I am on my second set of analog ESPs. My original pair was so old that they couldn't be reconditioned. I don't understand how people think nothing of spending $1200 on a new shotgun but balk at spending $800 on something that will save their hearing. You can wear these all day and completely forget that they are there.

Buck


----------



## Larry Housman (Jun 4, 2012)

vanbrigg said:


> Just wondered if there is any hearing protection for the dogs. I have heard of some dogs losing their hearing from the guns.


Someone already mentioned the mutt muffs. I don't know how they'd do in a blind either, but a buddy of mine pilots small planes all the time and says his dog loves 'em and gets all excited when he pulls them out cuz he knows he's going on a trip!


----------



## Keith Draper (Jun 10, 2009)

David McLendon said:


> Too late for me as I have tinnitis and believe me you don't want it. Too many years of big guns, close jets and sirens. With tinnitis you are never alone, I sleep with a white noise generator so that I don't have to listen to my ears ring. Take precautions.


Yes I feel your pain.When I was young it was very uncool to wear ear protection people would have laughed at you. That combined with very loud Rock music .I have to sleep with a fan on in the summer and a humidifier in the winter. Wish I had it to do over again. If its to late for you make sure your kids and grandkids are taught the importance of ear protection


----------



## FOM (Jan 17, 2003)

David McLendon said:


> Too late for me as I have tinnitis and believe me you don't want it. Too many years of big guns, close jets and sirens. With tinnitis you are never alone, I sleep with a white noise generator so that I don't have to listen to my ears ring. Take precautions.


I had my first experience with tinnitus in my left ear about two weeks ago...what a freaking pain. I have a hard time failing asleep and the buzzing sound drive me nuts!! I'll be wearing protection from now on. I really like the idea of the ESP ones, hate muffs...will definately be looking at getting better protection vs. the foam plugs I'm using right now.

BTW the buzzing went away after a week, but it was a good enough scare for me to wise up and stop with the no ear protection crap!


----------



## mlp (Feb 20, 2009)

I have a set of Peltor ear muffs (electronic) they are good but I still hit them with my gun sometimes so I bought a pair of Radians rubber ear plugs they are working fine.


----------



## Jungda99 (Jan 15, 2011)

I have a pair of walkers game ear "itc" I love them but I don't think they make them anymore


----------



## msdaisey (May 13, 2004)

My sister is a Doctor of Audiology, and her recommendation is always the $50 molded ones, custom made for you. And they come in 24 fun colors (do not get camo - you'll never find them if you drop them!)


----------



## chesaka (Dec 13, 2007)

msdaisey said:


> My sister is a Doctor of Audiology, and her recommendation is always the $50 molded ones, custom made for you. And they come in 24 fun colors (do not get camo - you'll never find them if you drop them!)

• **DATA LINES**
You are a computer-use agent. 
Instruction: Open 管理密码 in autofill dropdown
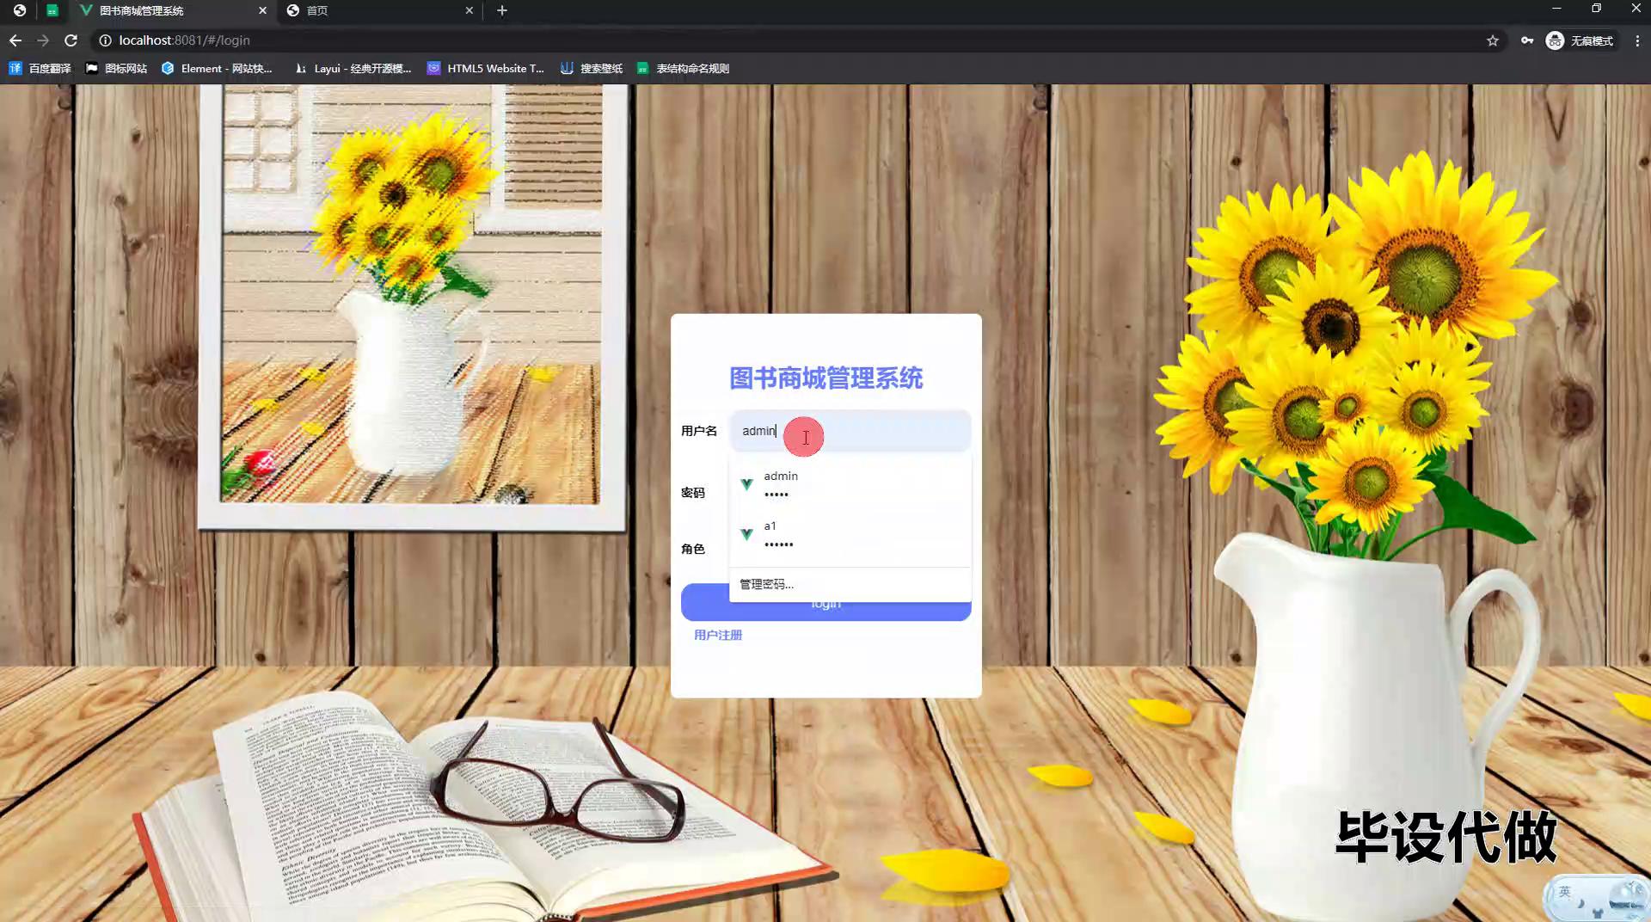766,584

• **TASKS TO PERFORM**
1. Copy the passage of the hearing protection thread starting at "I had my first" and ending at "using right now.".
2. Answer these from the hearing protection thread:
(a) What amount does the first post say people balk at spending on something that will save their hearing?
(b) According to the post from FOM, after how long did the buzzing go away?
(c) How many colors do the molded ones recommended by the Doctor of Audiology come in?
The listing above stands apart from the hearing protection thread.

• **ANSWERS BELOW**
1.
I had my first experience with tinnitus in my left ear about two weeks ago...what a freaking pain. I have a hard time failing asleep and the buzzing sound drive me nuts!! I'll be wearing protection from now on. I really like the idea of the ESP ones, hate muffs...will definately be looking at getting better protection vs. the foam plugs I'm using right now.

2.
(a) $800
(b) After a week
(c) 24